Criticism is nothing new for the Monday Night Football crew, who were mocked relentlessly last year thanks to Jason Witten’s repeated flubs and McFarland’s “Boogermobile,” which ESPN thankfully scrapped near the end of last season.

Next week, the Eagles will face off against the Giants on Monday Night Football, so we’ll see what Birds fans think of the Tessitore-McFarland combo. Let’s just hope they don’t somehow screw-up the Philly Special.

Quick Hits

• CBS Sports announcer Jim Nantz has an idea I am 100 percent in favor of: Let viewers watch and hear the decision-making on NFL replays from the league’s officiating center in New York.

“I think there ought to be cameras in there so we can watch them make a decision on it,” Nantz said on Sportsnet, according to The Athletic’s Richard Deitsch. “The fans need to know what they are looking at. We show them the replay but we don’t hear what they are saying. It needs to be mic’d and it needs to have cameras in there. This is an entertainment business.”

Deitsch has more about the idea, which apparently several NFL producers are in favor of. Considering the impact in-booth rules analysts have had on NFL broadcasts, this seems like a no-brainer.
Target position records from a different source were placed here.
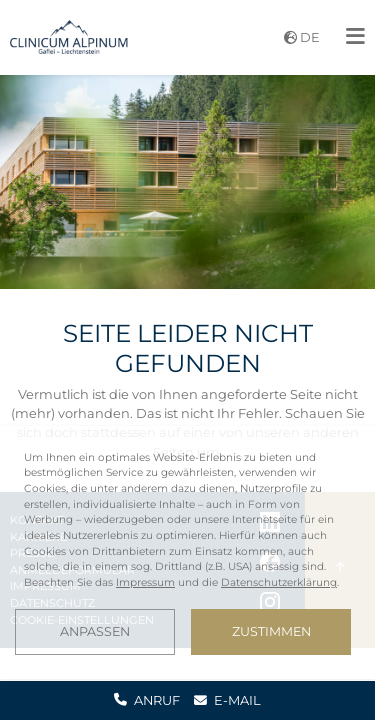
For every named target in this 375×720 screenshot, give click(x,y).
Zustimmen (271, 631)
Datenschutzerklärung (279, 582)
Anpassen (95, 631)
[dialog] (187, 552)
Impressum (145, 582)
• NBC Sunday Night Football executive producer Fred Gaudelli has been involved in five of the NFL’s top 10 plays, selected as part of the league’s 100th anniversary celebration. Speaking to the Los Angeles Times, Gaudelli offered some tidbits about all five, including No. 10 on the list — the aforementioned Philly Special:

“They didn’t practice it in Minneapolis, because they were paranoid someone might see it... Now that it happens, we think: How’s the best way to replay it back? We had to see it in its totality first, so we have a wider shot. Then, we can go to the tighter snap, pitch, throw and catch and the reaction — and a phenomenal shot of [New England defensive coordinator] Matt Patricia."